BEGIN

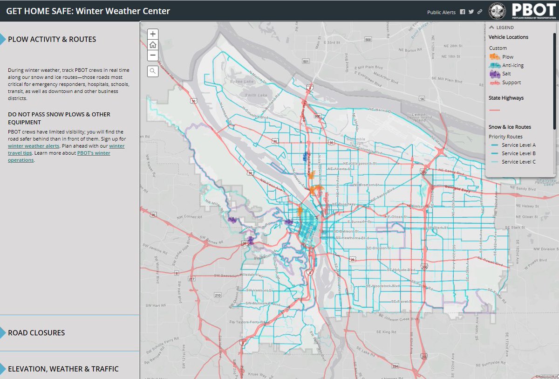Click the Service Level A color swatch
This screenshot has height=379, width=559.
[496, 146]
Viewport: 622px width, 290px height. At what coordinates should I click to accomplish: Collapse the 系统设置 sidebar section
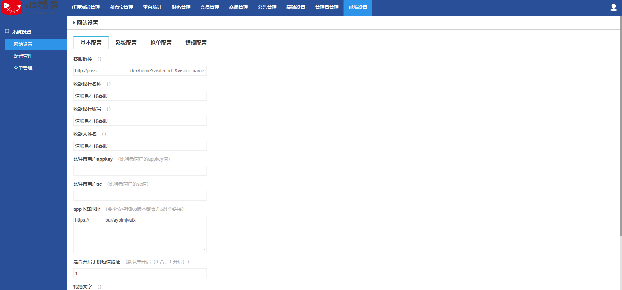7,31
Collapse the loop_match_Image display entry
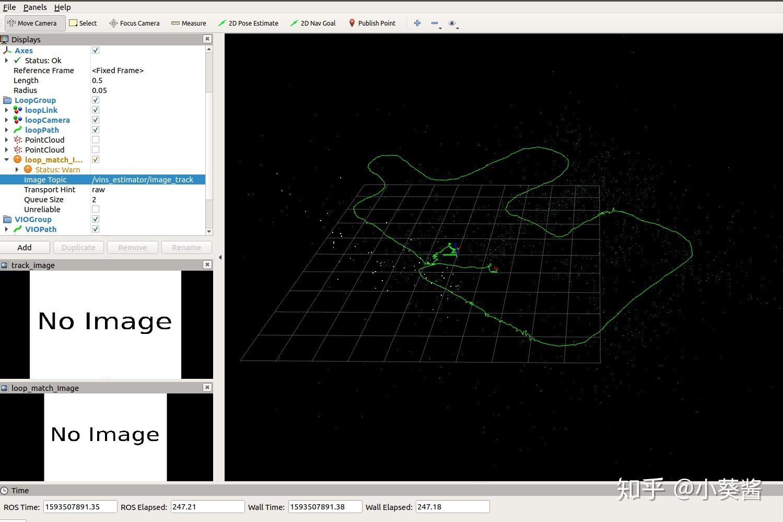 (6, 160)
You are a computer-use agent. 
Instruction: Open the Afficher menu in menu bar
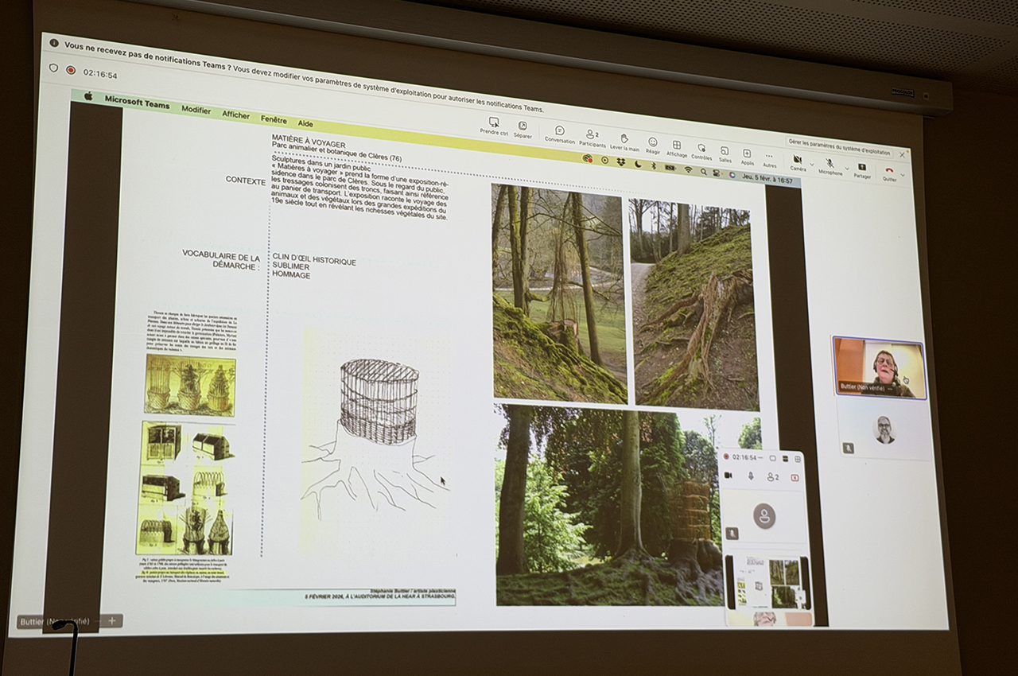click(x=235, y=115)
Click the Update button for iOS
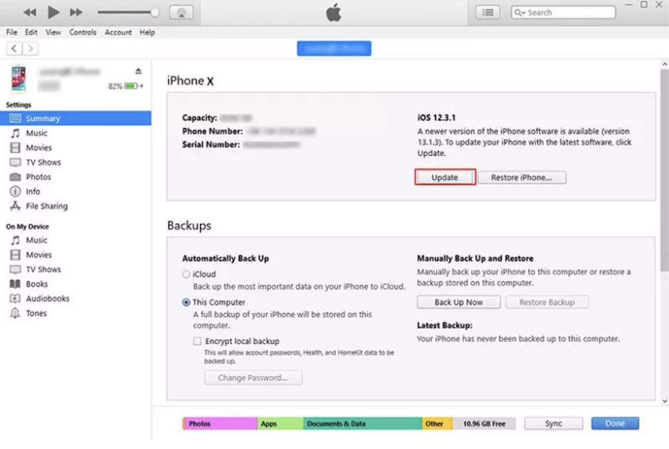The height and width of the screenshot is (449, 669). click(445, 177)
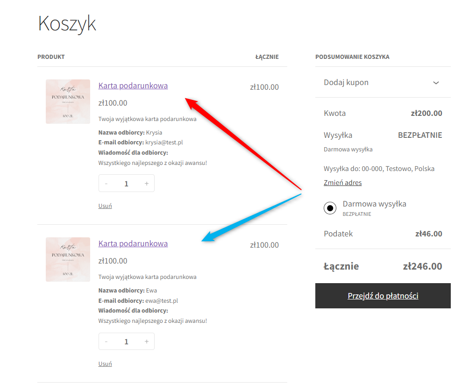Open first Karta podarunkowa product link
This screenshot has width=469, height=385.
pyautogui.click(x=133, y=86)
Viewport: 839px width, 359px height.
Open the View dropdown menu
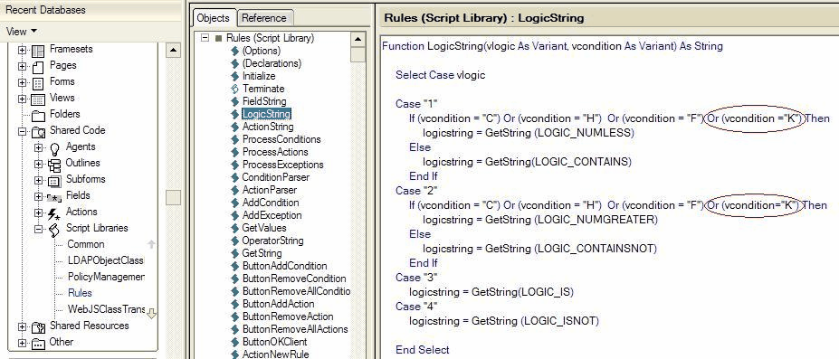(22, 32)
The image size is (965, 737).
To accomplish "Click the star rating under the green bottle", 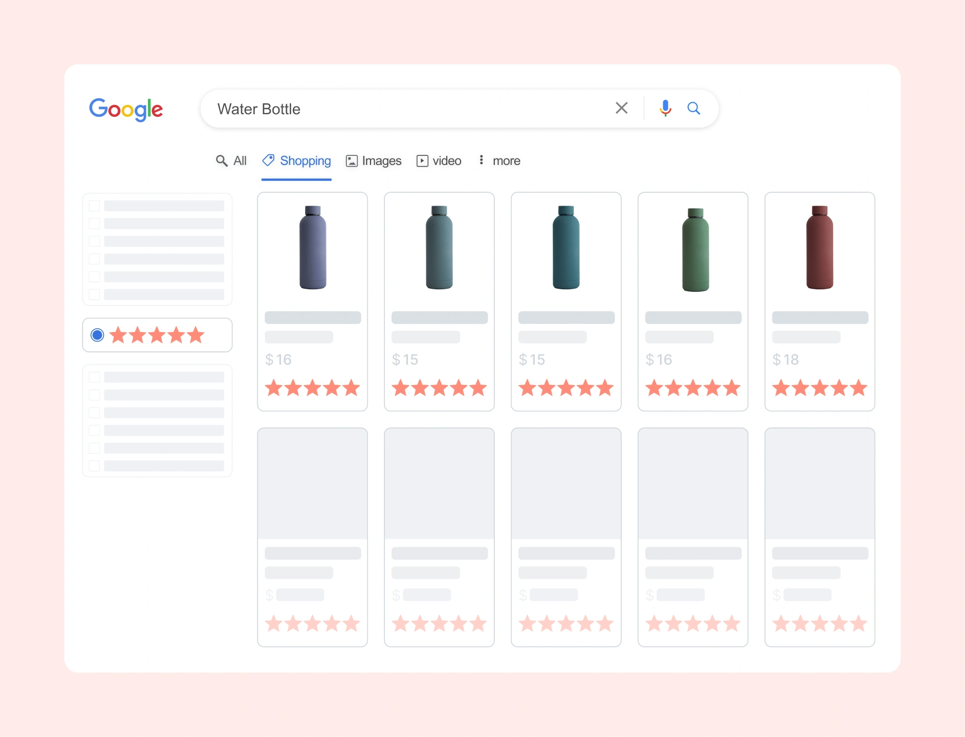I will click(693, 388).
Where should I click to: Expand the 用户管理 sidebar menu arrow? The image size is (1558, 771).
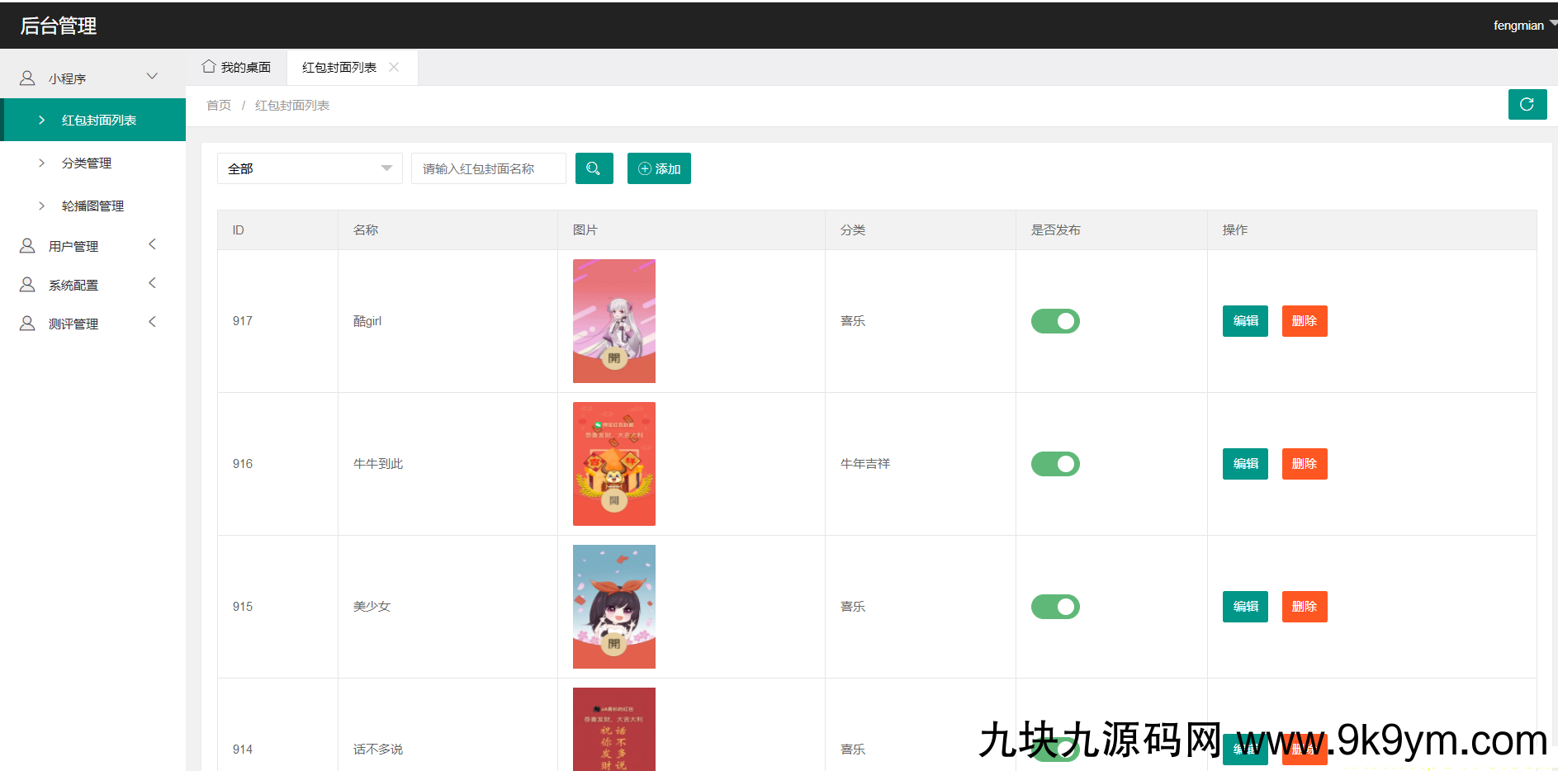152,244
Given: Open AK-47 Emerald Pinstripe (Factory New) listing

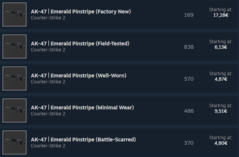Looking at the screenshot, I should tap(81, 12).
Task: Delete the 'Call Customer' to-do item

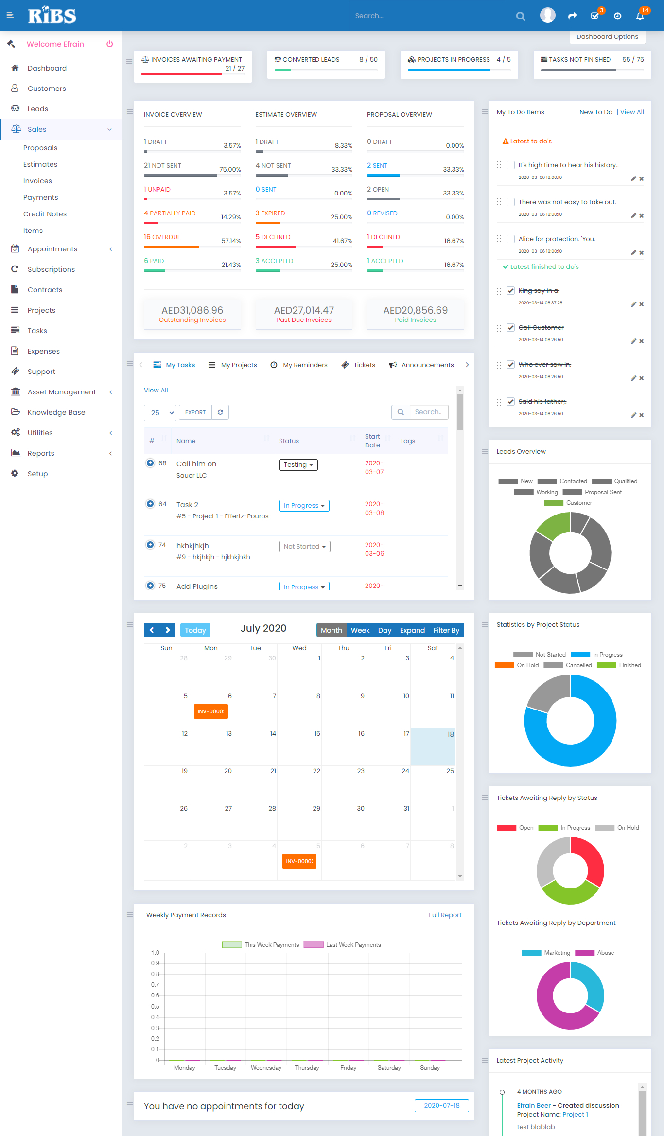Action: point(642,341)
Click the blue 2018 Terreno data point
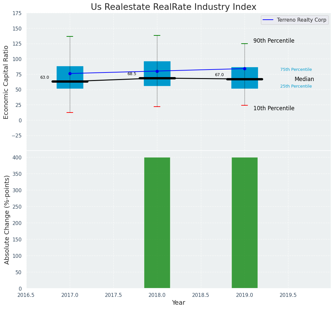334x309 pixels. [157, 71]
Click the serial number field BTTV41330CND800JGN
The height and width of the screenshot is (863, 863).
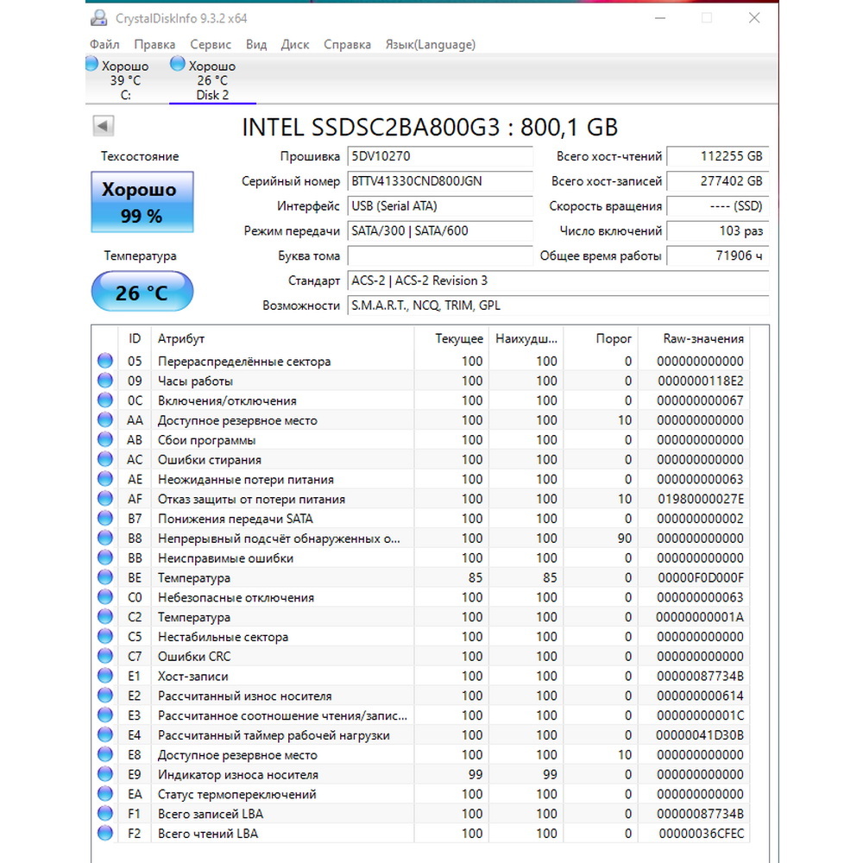[440, 181]
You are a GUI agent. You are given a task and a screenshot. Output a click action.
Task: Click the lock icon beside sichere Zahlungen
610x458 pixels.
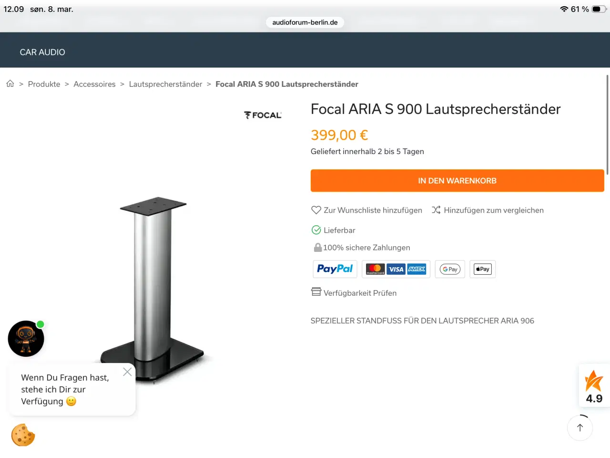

END

Required action
Count the lines above that include the string "agent". Write only the number.

Problem solution
2